The Importance Of Dual Immersion Schools

Luka Ardon, Centerspread Editor

Dual-Immersion schools are bilingual schools teaching in English and another language. These schools can be a great opportunity for children to become bilingual fairly easily. 

But for students in the U.S. who don’t speak English, these schools can be crucial to the students’ learning and future. 

A UCLA study on english language learners shows that “English learners who were reclassified in later grades had higher dropout rates than those who were reclassified in the early grades: 33 percent dropped out if they were still classified as ELLs in high school, 22 percent of those reclassified in grade 5 or sooner dropped out, while 15 percent of students who got reclassified in grade 2 or earlier dropped out,” accordng to Lesli A. Maxwell, the Managing Editor for Education Week. 

Imagine if these English learners could not just be classified as “EL” but actually be taught in their native language and English.

In the PV School District, 11 percent of our students are classified as English language learners. Of these English language learners, 30 percent speak Japanese and 19 percent speak Mandarin. 

So, these students will especially benefit from learning in their first language and English. 

When people think of Dual Immersion schools they think of the benefits of being bilingual with learning Spanish or another language. 

But for English learners, being bilingual is a necessity.

The importance of being able to speak both English and Spanish is amplified for the Latinx community because they are the largest racial group in California, making up 39 percent of the population. 

One third of California Latinos are foreign immigrants who speak Spanish as their first language. For some, they only speak Spanish. 

Being able to speak to a majority percentage of the population is a great advantage. 

Being bilingual has cognitive benefits as well. 

“A 2004 study by psychologists Ellen Bialystok and Michelle Martin-Rhee found that bilingual youth were more successful at dividing objects by shape and color versus their monolingual peers who struggled when the second characteristic (sorting by shape) was added. 

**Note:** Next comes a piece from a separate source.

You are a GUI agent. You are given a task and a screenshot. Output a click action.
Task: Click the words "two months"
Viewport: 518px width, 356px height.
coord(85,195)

“This suggests the bilingual experience improves the brain’s command center, thus giving it the ability to plan, solve problems and perform other mentally demanding tasks. These tasks include switching attention from one thing to another and holding information in mind, like remembering a sequence of directions when getting ready for school in the morning or, for adults, driving a car,” Tracy Trautner from Michigan State University said. 

The implementation of a Dual Immersion school has benefits for all students, from children who are still learning English as well as children who will gain the benefits of being bilingual by learning Spanish or Mandarin as a second language.